Imran submitted that he had played in Australia for New South Wales between 1984 and 1985, earning Australian $50,000. In 1984, he had mortgaged a one-bedroom apartment in London through Royal Trust in the name of Niazi Services Limited.
The apartment was purchased for £117,500 on mortgage for 20 years and with an initial down payment of £61,000 to Royal Trust. He had made the payment from his savings and earnings he received while playing for Sussex Country Cricket and the Kerry Packer series.
He managed to pay off the mortgage well before its due date as he had a benefit in 1987 when he earned £190,000 and his savings.
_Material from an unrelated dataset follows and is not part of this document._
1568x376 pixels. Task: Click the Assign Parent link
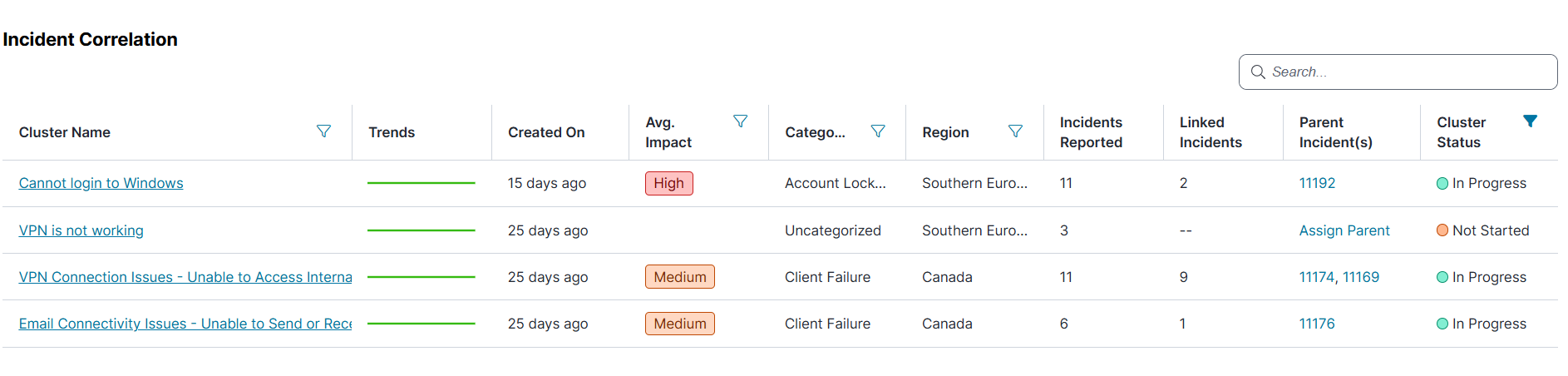[x=1344, y=230]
The PTI chief said besides salary he had also received payments for endorsements, newspaper articles, interviews and prize money in the Kerry Packer Series.
“There could be no money laundering at any time. From his teens the only profession of him [Imran] was as a professional cricketer and he was entirely self-sufficient with all his financial obligations outside of Pakistan throughout his overseas career,” the statement concludes.
Disqualification case: PTI chief presenting evidence in ‘piecemeal’, observes CJP
Prime Minister Nawaz Sharif’s daughter Maryam Sharif took to Twitter to criticise Imran for his failure to submit a money trail. “While you were busy conspiring against others, you left your closet open and your skeletons fell out. God has His own ways,” she wrote on microblogging site.
In another tweet she said: “Don't attack others with a LIE when you can be destroyed with the truth”.
Later addressing a press conference over the issue, PTI spokesperson Fawad Chaudhry said: “Prime Minister Nawaz Sharif could have avoided embarrassment he faced by simply following this example and submitting a money trail to justify his stance over London properties and sources through which they had been bought.”
Chaudhry said all the petitions against Imran were destined to be trashed by the apex court since the allegations levelled in these petitions were nothing but frivolous and politically motivated.
Taking a jibe at political opponents, Fawad Chaudhry said whether it’s Nawaz Sharif, Asif Zardari or Maulana Fazalur Rehman none of them could ever submit a money trail similar to that of Imran Khan.